Em 1881 a Câmara aprovou uma reforma eleitoral que proibiu o voto aos analfabetos e eliminou o eleitor de primeiro grau, o que transformou as eleições brasileiras em diretas, mas elevou a renda mínima para 200 mil-réis anuais.
Proclamada a República em 1889 é o momento de ser elaborar uma Constituição para um país agora republicano. Nela é baixada a idade mínima para 21 anos e determinado o fim da exigência de renda, porém é mantida a exigência de eleitores alfabetizados, embora o Estado não garantisse a todos o ensino público e gratuito.
No início do século XX o Brasil entra na fase da República Coronelista ou República do café-com-leite onde os coronéis, autoridades locais em geral grandes fazendeiros ou comerciantes, que usufruindo da sua condição financeira controlavam as políticas locais nomeando delegados e juízes (na maioria das vezes um parente ou apadrinhado seu) e elegendo prefeitos, governadores e até mesmo presidentes, favorecido pelo voto cabresto (aquele em que o eleitor é forçado a votar no candidato do coronel com risos de sofrer represálias), o voto fantasma (aquele cujos eleitores que já haviam comparecido às urnas votavam pela segunda vez com títulos de falecidos) e o clientelismo (mecanismo onde o coronel oferecia favores ao eleitor em troca de um voto no candidato de seu apoio ), tudo isso contando com a facilidade do voto ser aberto e do controle das eleições ser de responsabilidade do poder Executivo.
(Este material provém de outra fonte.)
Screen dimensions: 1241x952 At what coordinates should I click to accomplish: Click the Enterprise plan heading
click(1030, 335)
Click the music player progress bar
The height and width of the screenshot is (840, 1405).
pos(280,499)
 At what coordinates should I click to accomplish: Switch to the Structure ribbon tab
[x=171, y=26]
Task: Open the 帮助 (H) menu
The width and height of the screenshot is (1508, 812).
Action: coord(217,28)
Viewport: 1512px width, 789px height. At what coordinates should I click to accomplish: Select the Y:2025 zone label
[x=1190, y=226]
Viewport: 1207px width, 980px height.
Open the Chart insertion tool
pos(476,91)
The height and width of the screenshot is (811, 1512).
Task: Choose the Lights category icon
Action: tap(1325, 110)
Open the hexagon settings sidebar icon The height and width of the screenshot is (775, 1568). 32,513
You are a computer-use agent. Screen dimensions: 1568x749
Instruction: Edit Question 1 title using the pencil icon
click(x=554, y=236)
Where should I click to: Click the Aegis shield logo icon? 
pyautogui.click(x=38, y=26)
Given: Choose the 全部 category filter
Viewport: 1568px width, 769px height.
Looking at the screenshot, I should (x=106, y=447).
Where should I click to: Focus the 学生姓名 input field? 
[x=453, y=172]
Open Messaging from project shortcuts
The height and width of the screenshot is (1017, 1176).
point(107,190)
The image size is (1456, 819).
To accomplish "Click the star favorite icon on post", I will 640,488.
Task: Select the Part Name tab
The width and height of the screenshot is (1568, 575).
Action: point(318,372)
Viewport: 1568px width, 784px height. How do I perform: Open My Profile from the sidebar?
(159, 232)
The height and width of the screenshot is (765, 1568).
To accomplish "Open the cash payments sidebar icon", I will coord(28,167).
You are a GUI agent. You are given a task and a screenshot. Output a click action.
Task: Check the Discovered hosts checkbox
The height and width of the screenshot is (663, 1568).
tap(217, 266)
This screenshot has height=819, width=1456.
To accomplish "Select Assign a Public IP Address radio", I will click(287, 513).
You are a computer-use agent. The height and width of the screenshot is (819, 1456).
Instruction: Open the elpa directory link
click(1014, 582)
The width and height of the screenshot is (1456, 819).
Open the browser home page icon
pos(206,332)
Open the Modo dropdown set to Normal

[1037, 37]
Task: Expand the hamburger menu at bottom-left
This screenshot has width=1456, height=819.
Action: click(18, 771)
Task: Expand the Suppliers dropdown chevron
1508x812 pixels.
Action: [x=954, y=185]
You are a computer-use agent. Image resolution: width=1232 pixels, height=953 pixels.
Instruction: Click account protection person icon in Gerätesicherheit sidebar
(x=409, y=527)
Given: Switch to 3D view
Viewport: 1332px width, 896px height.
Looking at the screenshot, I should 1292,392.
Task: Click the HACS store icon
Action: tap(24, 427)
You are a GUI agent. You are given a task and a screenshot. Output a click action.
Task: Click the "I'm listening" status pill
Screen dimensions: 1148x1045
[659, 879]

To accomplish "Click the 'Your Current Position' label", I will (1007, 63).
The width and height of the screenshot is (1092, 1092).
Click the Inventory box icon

A situação eleitoral no Brasil só iria melhorar com a Constituição de 1934, que apesar das contradições de seu governo, foi aprovada por Getúlio Vargas. Nela é estipulado o voto secreto e obrigatório, direito ao voto de todos os brasileiros alfabetizados maiores de 18 anos, inclusive as mulheres, a criação da Justiça Eleitoral que irá organizar e fiscalizar as eleições, tendo a possibilidade de por um fim às fraudes.
Com o fim da ditadura militar em 1985 o Brasil novamente se organiza para repensar uma nova Constituição, essa de acordo com as mudanças necessárias do seu tempo. Promulgada em 1988 ela mantém a obrigatoriedade do voto aos maiores de 18 anos e torna-o facultativo para os menores de 16 anos, aos analfabetos e aos maiores de setenta anos.
De todas as nossas leis máximas, a atual é a mais liberal de todas e a que mais se aproxima de uma Constituição democrática, pois torna o voto ao alcance de todos, embora haja contestações de alguns que afirmam que os analfabetos ou os menores de 16 anos não tenham as condições necessárias para escolher o seu representante e que voto obrigatório não configure uma democracia.
Com todo esse demorado processo evolutivo que passou a nossa legislação eleitoral, enfim chegamos a um estágio em que podemos exercer nossa cidadania e nossa democracia eleitoral, mas mesmo assim lamenta-se o fato de haver pessoas que deixam essa oportunidade passar votando em branco ou anulando seu voto, ou então vendendo o seu direito de escolher alguém íntegro e digno de representá-lo no poder a troco de uma cerveja, uma ficha de bilhar um saco de cimento ou uma falso aperto de mão e uns tapinhas nas costas.